### Input rows

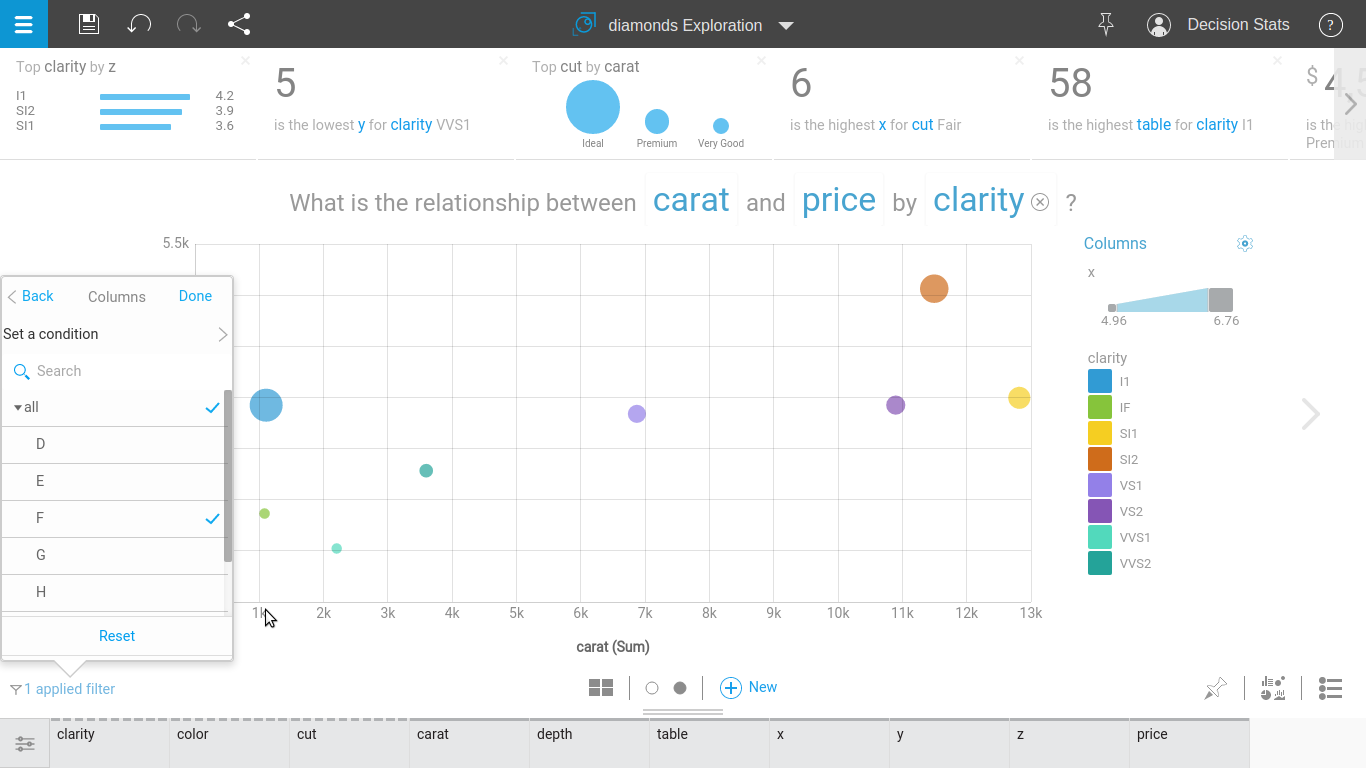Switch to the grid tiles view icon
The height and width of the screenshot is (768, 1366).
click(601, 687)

######
### Input rows

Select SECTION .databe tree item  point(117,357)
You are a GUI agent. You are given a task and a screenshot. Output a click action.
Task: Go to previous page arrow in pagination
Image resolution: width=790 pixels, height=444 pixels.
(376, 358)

######

▶ [Exercise description]
Retype the stretch of the listing from the line containing "Switch to the grid tiles view icon" through the line containing "click(601, 687)", with both of those lines included. Leave the pictures out of your answer.

▶ [Result for this exercise]
Switch to the grid tiles view icon
The height and width of the screenshot is (768, 1366).
click(601, 687)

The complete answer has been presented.